Obama is attempting to frame the election not as a referendum on his four-year term, during which unemployment has risen to 8.3 per cent, leaving more than 23 million Americans out of work, but as a choice between him and Mitt Romney, the Republican nominee.
'On every issue, the choice you face won’t be just between two candidates or two parties,' he said. 'It will be a choice between two different paths for America. A choice between two fundamentally different visions for the future.'
Recalling his speech at the 2004 convention, he said: 'Eight years later, that hope has been tested - by the cost of war; by one of the worst economic crises in history; and by political gridlock that’s left us wondering whether it’s still possible to tackle the challenges of our time.'
He needed more time, he insisted, to fix things. 'I won’t pretend the path I’m offering is quick or easy. I never have. You didn’t elect me to tell you what you wanted to hear,' the president said. 'You elected me to tell you the truth. And the truth is, it will take more than a few years for us to solve challenges that have built up over decades.'
Although his demeanour hardly showed it, Obama tried to strike an optimistic note by saying: 'But know this, America: Our problems can be solved. Our challenges can be met. The path we offer may be harder, but it leads to a better place. I’m asking you to chose that future.'
Comparison: Barack Obama invoked the spirit of President Franklin D. Roosevelt who led America out of the Great Depression
In an earnest request for four more years, he said: 'But know this, America: Our problems can be solved. Our challenges can be met. The path we offer may be harder, but it leads to a better place.

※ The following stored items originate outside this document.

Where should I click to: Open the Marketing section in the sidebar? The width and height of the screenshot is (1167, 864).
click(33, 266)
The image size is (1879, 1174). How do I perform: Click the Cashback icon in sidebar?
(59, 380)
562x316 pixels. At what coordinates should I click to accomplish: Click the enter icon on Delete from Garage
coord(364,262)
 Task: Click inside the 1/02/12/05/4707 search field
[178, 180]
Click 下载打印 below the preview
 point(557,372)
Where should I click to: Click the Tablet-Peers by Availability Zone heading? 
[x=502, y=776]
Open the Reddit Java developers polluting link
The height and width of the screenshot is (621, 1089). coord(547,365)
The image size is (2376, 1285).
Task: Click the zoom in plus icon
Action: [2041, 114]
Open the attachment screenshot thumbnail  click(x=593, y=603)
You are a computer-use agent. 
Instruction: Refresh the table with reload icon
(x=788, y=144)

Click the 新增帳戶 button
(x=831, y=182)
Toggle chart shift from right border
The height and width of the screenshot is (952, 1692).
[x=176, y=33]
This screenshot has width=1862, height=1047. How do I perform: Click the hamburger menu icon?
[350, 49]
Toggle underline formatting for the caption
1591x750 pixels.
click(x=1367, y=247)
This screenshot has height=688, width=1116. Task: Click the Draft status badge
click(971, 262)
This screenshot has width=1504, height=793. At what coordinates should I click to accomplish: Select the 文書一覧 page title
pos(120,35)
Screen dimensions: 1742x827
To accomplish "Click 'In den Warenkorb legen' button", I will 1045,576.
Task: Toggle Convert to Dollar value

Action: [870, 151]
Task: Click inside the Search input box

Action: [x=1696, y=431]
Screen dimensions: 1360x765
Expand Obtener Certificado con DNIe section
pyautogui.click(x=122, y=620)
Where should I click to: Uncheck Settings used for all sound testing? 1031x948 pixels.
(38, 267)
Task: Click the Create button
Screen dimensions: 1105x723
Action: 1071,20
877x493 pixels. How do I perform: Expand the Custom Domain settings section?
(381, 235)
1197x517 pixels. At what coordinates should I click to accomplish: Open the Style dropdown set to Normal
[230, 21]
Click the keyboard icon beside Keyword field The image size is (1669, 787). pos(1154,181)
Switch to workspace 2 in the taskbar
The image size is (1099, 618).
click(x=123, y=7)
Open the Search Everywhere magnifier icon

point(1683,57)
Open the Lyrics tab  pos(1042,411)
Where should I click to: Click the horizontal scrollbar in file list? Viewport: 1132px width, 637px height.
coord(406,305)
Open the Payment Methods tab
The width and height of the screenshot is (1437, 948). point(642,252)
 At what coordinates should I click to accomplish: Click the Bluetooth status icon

'And I’m asking you to choose that future. I’m asking you to rally around a set of goals for your country – goals in manufacturing, energy, education, national security, and the deficit; a real, achievable plan that will lead to new jobs, more opportunity, and rebuild this economy on a stronger foundation.
'That’s what we can do in the next four years, and that’s why I’m running for a second term as President of the United States.'
This November's election, he argued, will represent 'the clearest choice of any time in a generation' between two different visions.
'Over the next few years, big decisions will be made in Washington, on jobs and the economy; taxes and deficits; energy and education; war and peace – decisions that will have a huge impact on our lives and our children’s lives for decades to come.
Roosevelt dominated American politics for the 12 years of his presidency and beyond. He is commonly recognised as the greatest Democratic president and, along with George Washington and Abraham Lincoln, one of the three greatest American presidents.
Not only did he bring America out of the depression, he oversaw the introduction of the New Deal social programmes, laid the foundations for the United Nations and led the country in the Second World War after the Japanese bombing of Pearl Harbor, dying just when victory was in sight.
Obama also laid out a series of 'goals for America' in a second term. These will include creating a million new manufacturing jobs by the end of 2016, doubling exports by the end of 2014 and cutting net oil imports in half by 2020.